Education
Ascham was educated not at school, but in the house of Sir Humphrey Wingfield, a barrister and in 1533 Speaker of the House of Commons, as Ascham himself tells us, in the Toxophilus where they were under a tutor named R. Bond. Their sport was archery, and Sir Humphry "himself would at term times bring down from London both bows and shafts and go with them himself to see them shoot". Hence Ascham's earliest English work, the Toxophilus, the importance which he attributed to archery in educational establishments, and probably the reason for archery in the statutes of St Albans, Harrow and other Elizabethan schools.
From this private tuition Ascham was sent "about 1530," at the age, it is said, of fifteen, to St John's College, Cambridge, then the largest and most learned college in either university, where he devoted himself specially to the study of Greek, then newly revived. Here he fell under the influence of Sir John Cheke, who was admitted a fellow in Ascham's first year, and Sir Thomas Smith. John Cheke in turn was friendly with Anthony Denny, who was brother-in-law to Kat Ashley, governess to the Lady Elizabeth. His guide and friend was Robert Pember, "a man of the greatest learning and with an admirable ability in the Greek tongue".
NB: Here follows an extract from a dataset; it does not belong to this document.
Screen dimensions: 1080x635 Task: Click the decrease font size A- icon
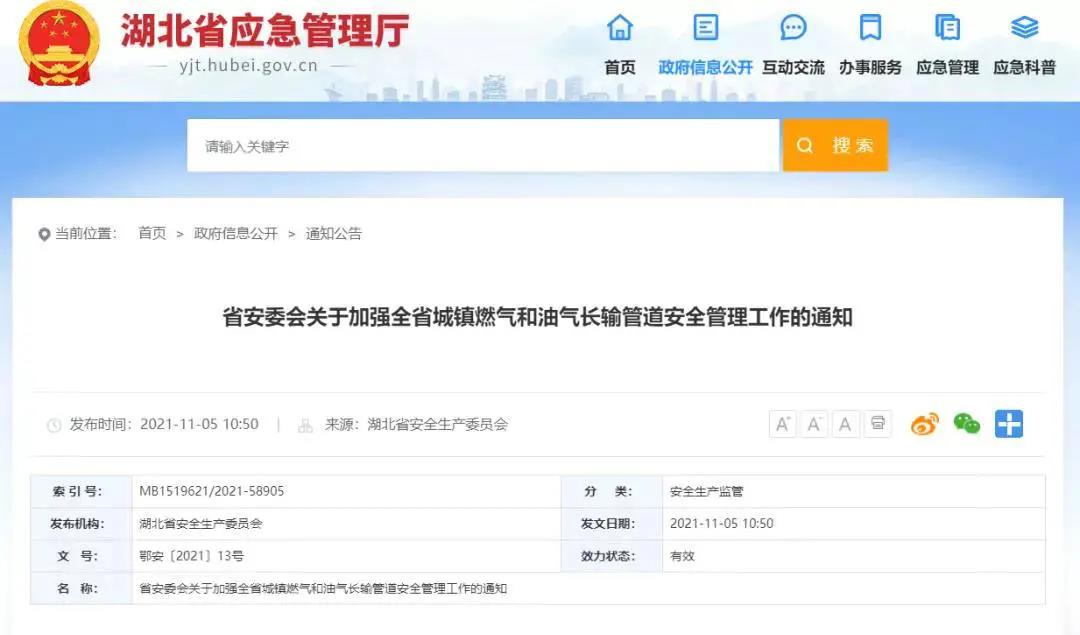click(814, 424)
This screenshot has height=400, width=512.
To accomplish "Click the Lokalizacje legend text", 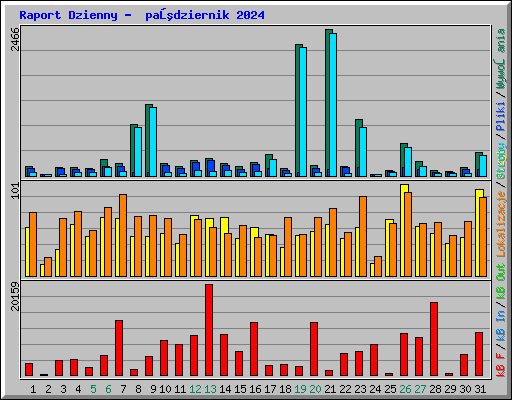I will 501,224.
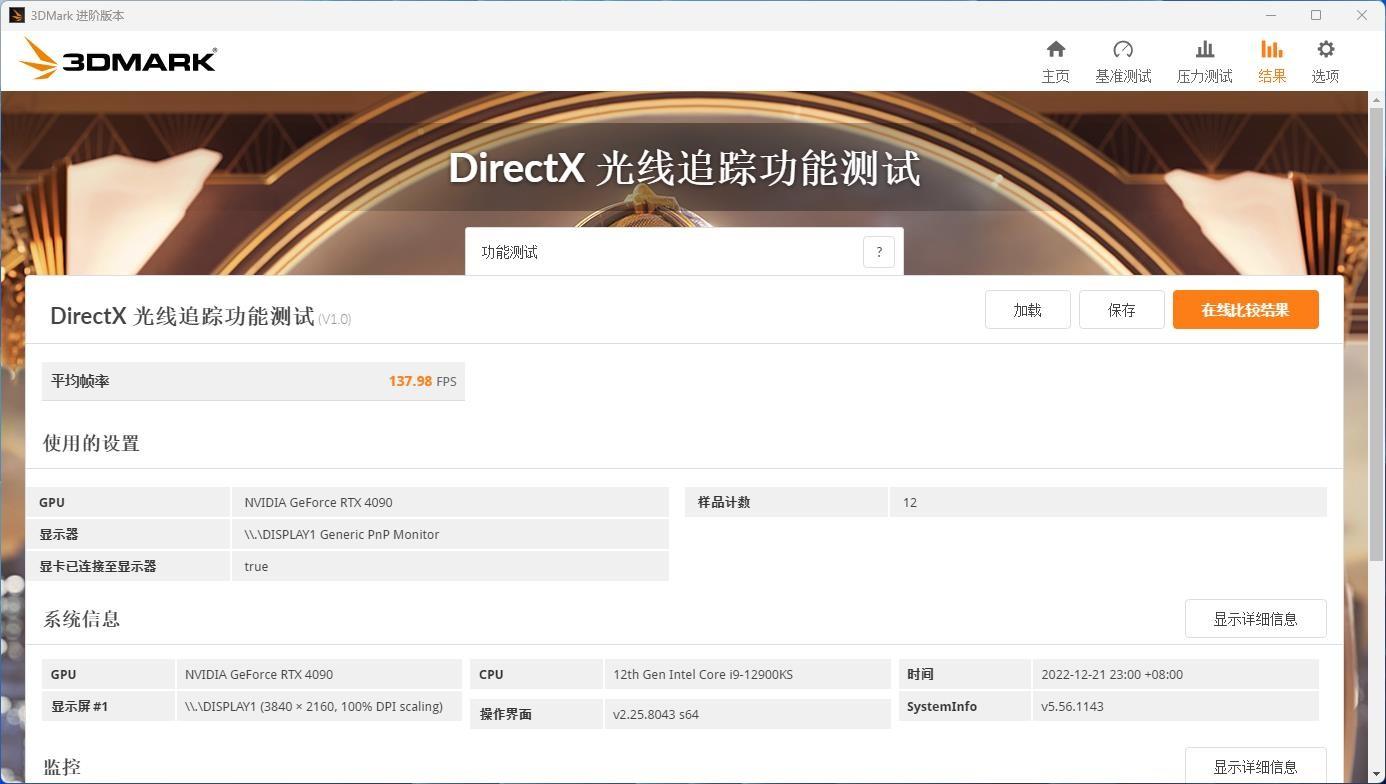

He became B.A. in 1533/4, and was nominated to a fellowship at St John's. Dr Nicholas Metcalfe was then master of the college, "a papist, indeed, and if any young man given to the new learning as they termed or went beyond his fellows," he "lacked neither open praise, nor private exhibition." He procured Ascham's election to a fellowship, "though being a new bachelor of arts, I chanced among my companions to speak against the Pope ... after serious rebuke and some punishment, open warning was given to all the fellows, none to be so hardy, as to give me his voice at election." The day of election Ascham regarded as his birthday," and "the whole foundation of the poor learning I have and of all the furtherance that hitherto elsewhere I have been tamed." He took his M.A. degree on 3 July 1537. He stayed for some time at Cambridge taking pupils, among whom was William Grindal, who in 1544 became tutor to Princess Elizabeth.